I never found out why, but I suspect court battles as there was rhetoric around then they could and did rent to boy and girl scouts, and the sarcastic notion of renting to Nazis, but not religion.
Anyway, in this case, it sounds like they’re letting all comers put up a flag of things important to them, as long as it’s not vile, and to call out religion for denial sounds like nativity scene cases right under those very same flags, where as long as they didn’t deny other religions, or secular seasonal displays, it was ok.
BRB, gotta request they fly the Saudi Arabian flag.
I’m not sure that that’s functionally different from having a Latin religious statement on the city’s own flag.
So let’s say someone wants them to fly a Soviet or Nazi era flag. Neither nation exists anymore, it’s free speech, right?
They’ve flown a Chinese flag; why would a Soviet flag be a problem?
I like to think these were expats proud of their homeland and people, hopeful for the future, and not crypto shills propping up the image of dictatorships.
We can draw lines, right? Like the objection to this being, oh, what if you want to fly the swastika, I mean come on. I dont know how you would make that distinction, but someone can come up with something. One can be pragmatic.
A Christian flag should be in a reasonable society be a perfectly acceptable thing to fly. And it should be protected.
You’ve clearly missed the entire post and jumped straight into your own uninformed conclusions.
What part of the did I miss, if you care to say?
They didn’t fly it for, in many’s opinions, misguided church-state issues, not because they were hissing and spitting at it, like the officials judging one of the cake shoppe decisions, that got the penalty tossed at the SC.
There was a case a while ago where people could submit personalized license plates to the city. Confederates wanted to submit a confederate flag, Yada Yada Yada, it was rejected, court case. City won 5-4, with Thomas breaking from the Conservatives.
My issue here is that, at first glance, clearly the city loses. Right? Like, a policy of allowing all flags except religious ones clearly a free speech restriction, and a free exercise restriction, and the court is highly suspicious on specific restrictions on religion based on establishment clause arguments that no longer work under existing precedent.
Also, seriously? You draw the line at Christianity? Has no one managing this flag pole ever been to the North End? They have public parades every weekend with the Virginia Mary … I mean cmon.
But, on the contrary, if a city can restrict what you put on a license plate, even under a supposedly open system, surely they can restrict a plagpole the city owns? I mean, Idk. And what exactly is the degree of openness to the public to trigger the line of government speech vs free speech for government owned things?

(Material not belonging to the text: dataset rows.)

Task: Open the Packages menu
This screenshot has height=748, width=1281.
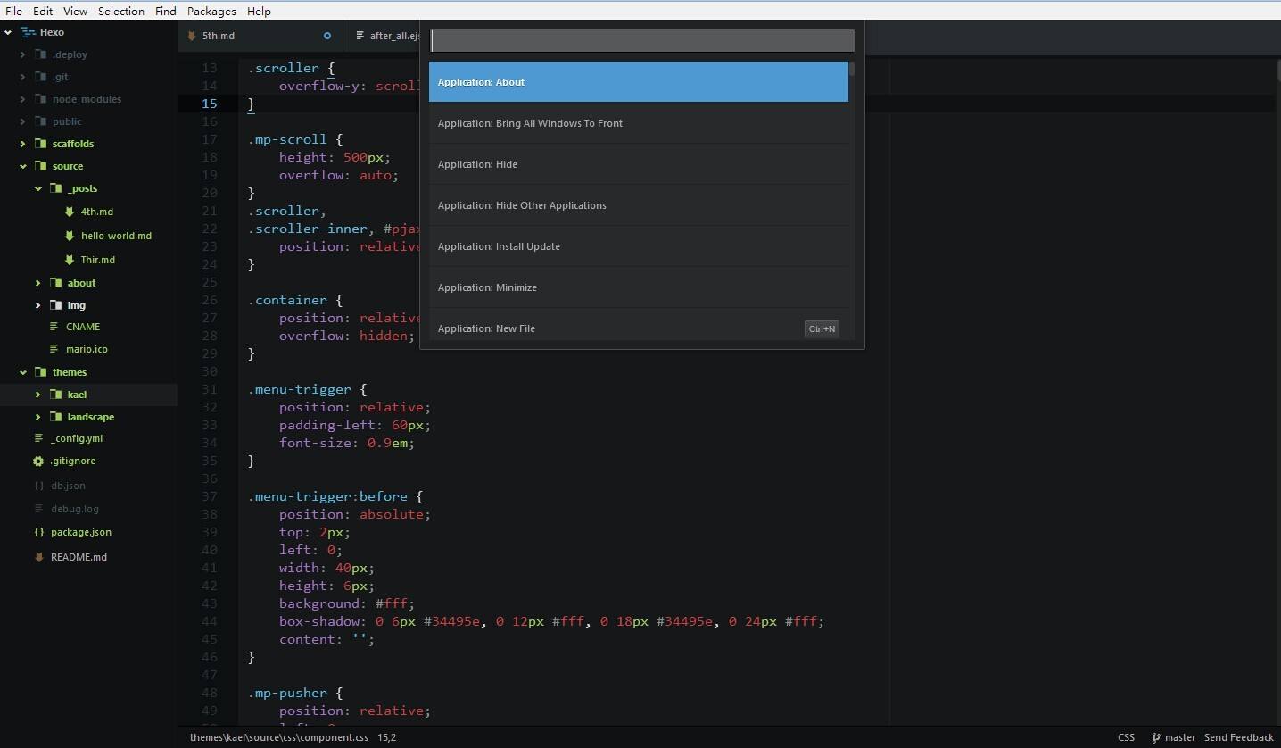Action: tap(211, 11)
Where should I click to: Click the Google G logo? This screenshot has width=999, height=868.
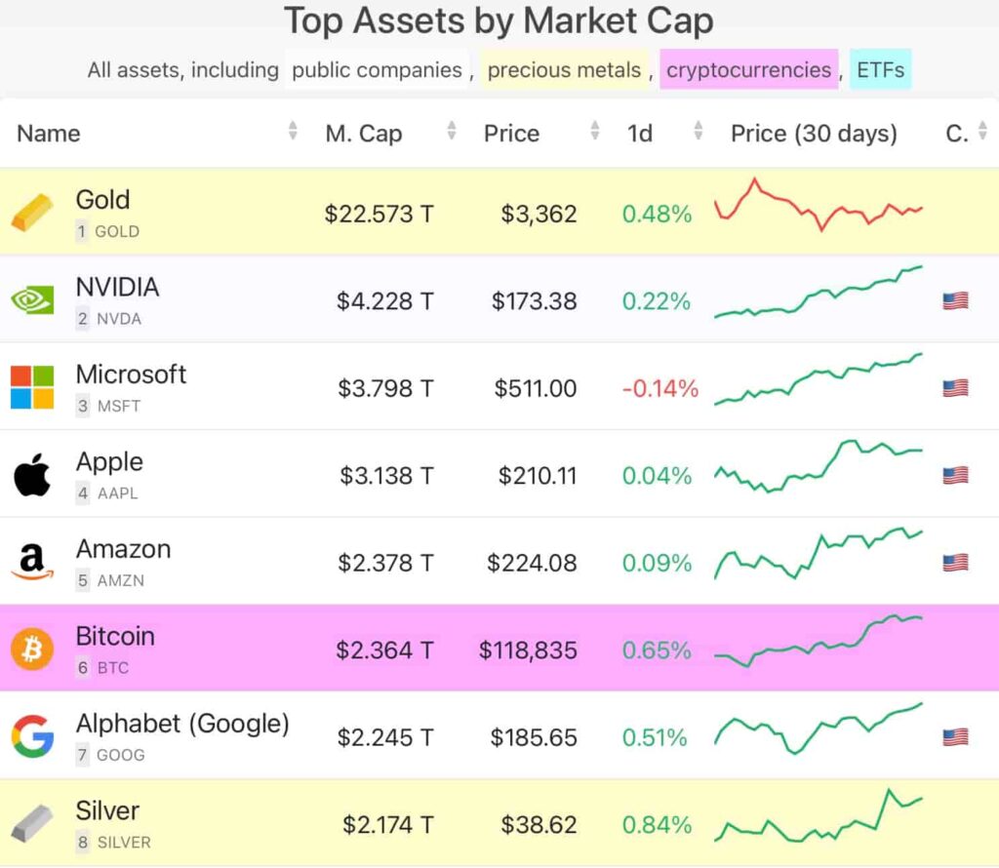[32, 737]

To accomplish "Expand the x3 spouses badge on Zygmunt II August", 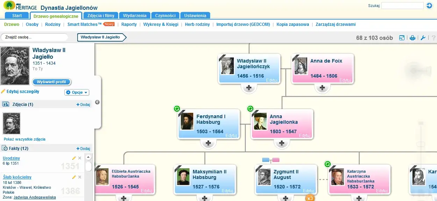I will 310,198.
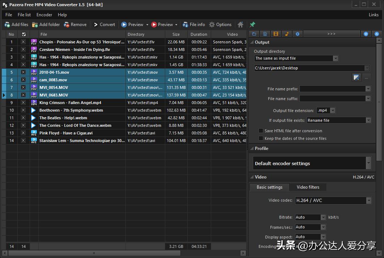384x258 pixels.
Task: Click the edit output directory icon
Action: pos(357,78)
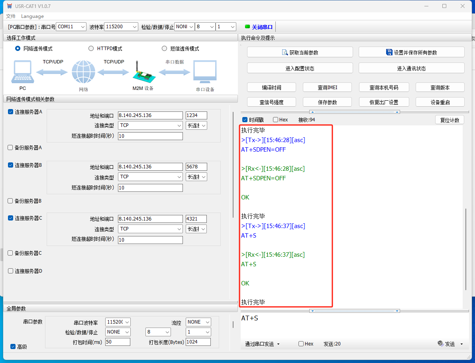Click the 串口设备 monitor icon

(x=205, y=72)
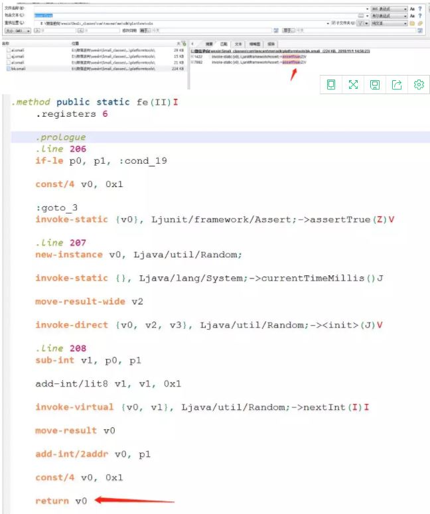Image resolution: width=430 pixels, height=514 pixels.
Task: Click the bk.smali file icon
Action: pos(8,68)
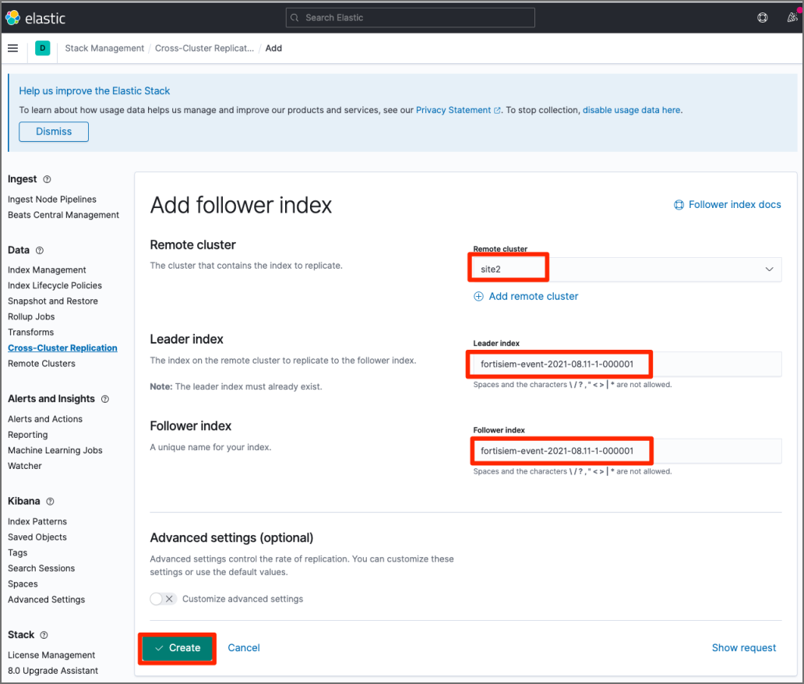Click the Search Elastic search box
Image resolution: width=804 pixels, height=684 pixels.
click(x=411, y=18)
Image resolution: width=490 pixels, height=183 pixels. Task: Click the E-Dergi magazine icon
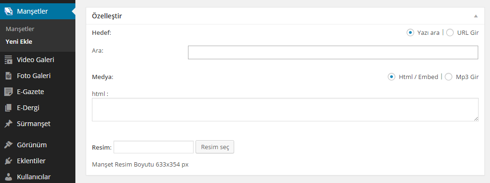(x=8, y=108)
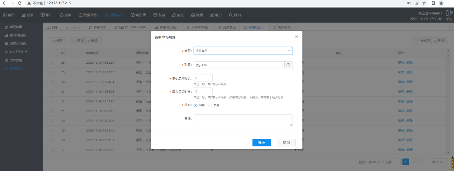Switch to the 客户参数 tab

coord(282,27)
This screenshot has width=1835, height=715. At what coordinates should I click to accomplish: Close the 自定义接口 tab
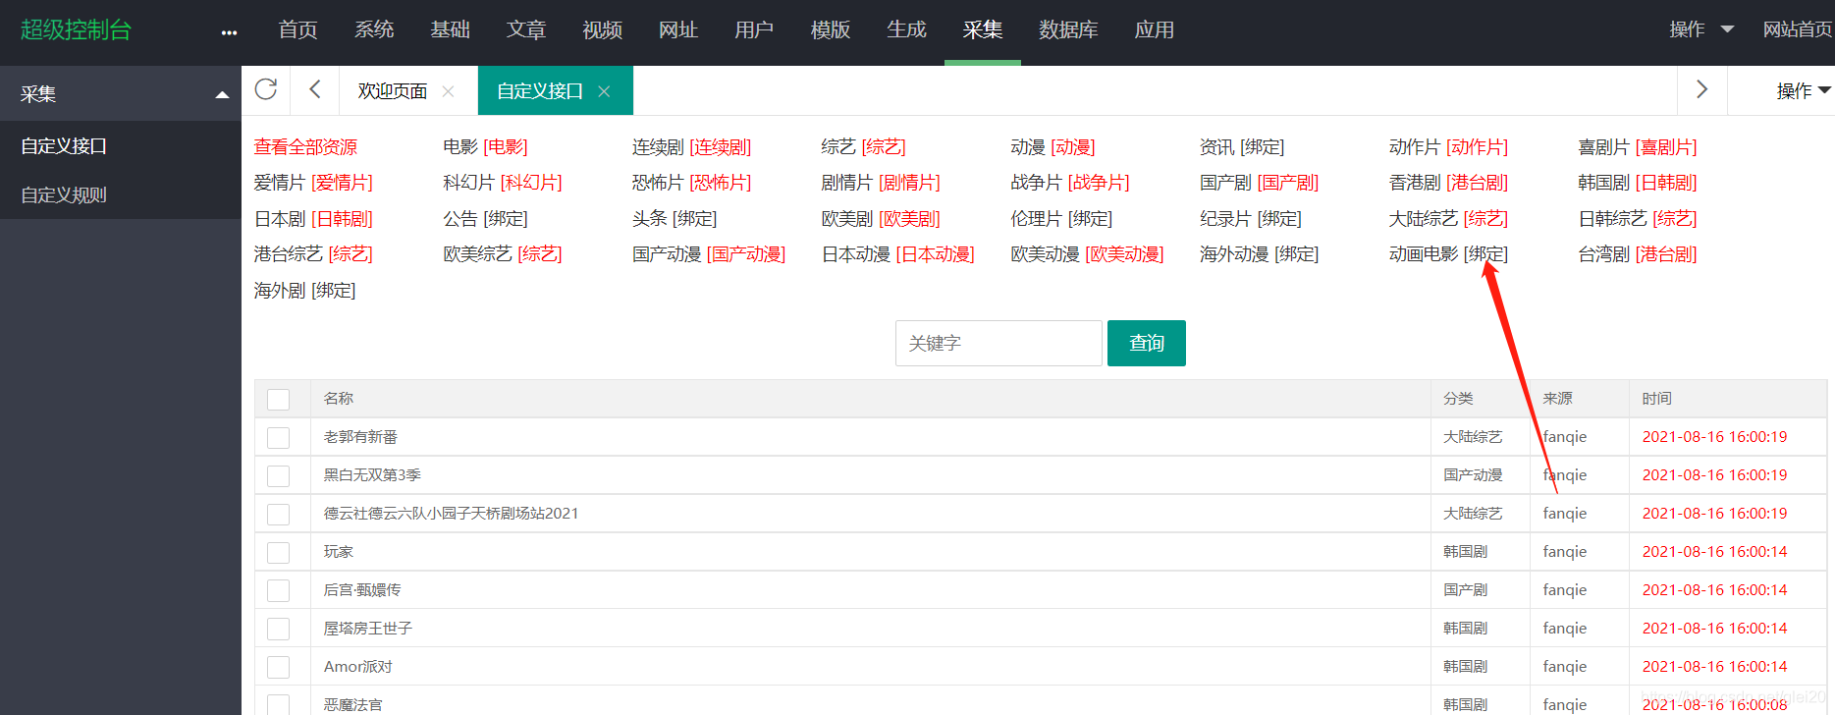click(604, 91)
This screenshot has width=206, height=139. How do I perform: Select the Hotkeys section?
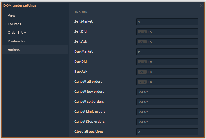pos(14,50)
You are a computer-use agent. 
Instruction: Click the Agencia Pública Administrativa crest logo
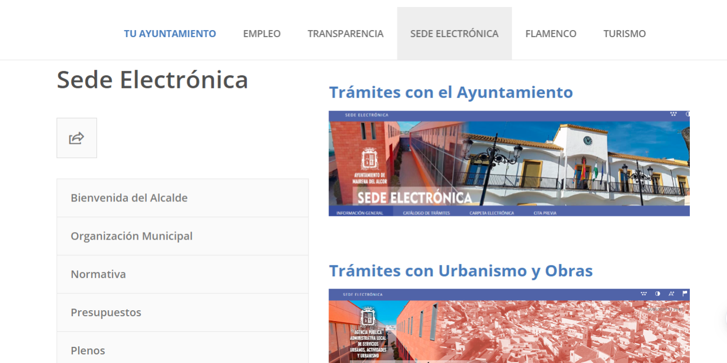click(368, 317)
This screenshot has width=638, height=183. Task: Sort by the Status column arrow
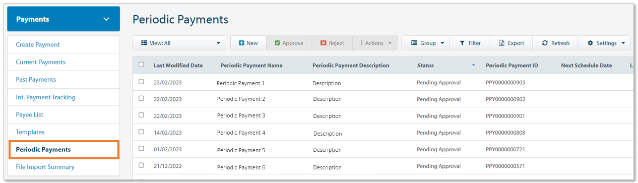pyautogui.click(x=473, y=66)
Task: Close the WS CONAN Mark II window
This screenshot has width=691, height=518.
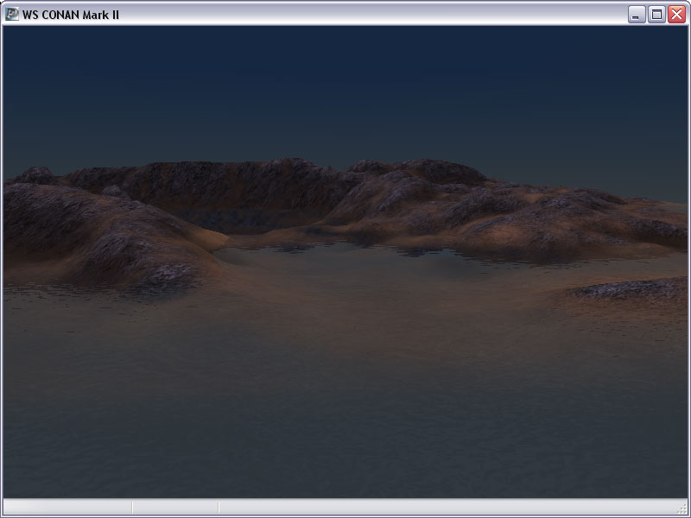Action: pos(675,14)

Now, as I have always suspected, the Thomas precedent was always weak, and on the chopping block. Thomas doesn’t care about precedent, he will be far less sympathetic to restrictions on religion than Confederates anyway, and in any event the more conservative justices do not need him. Thats the practical matter.
But the legal matter of reconciling that precedent, without scrapping it, honeslty I have no idea how to do that.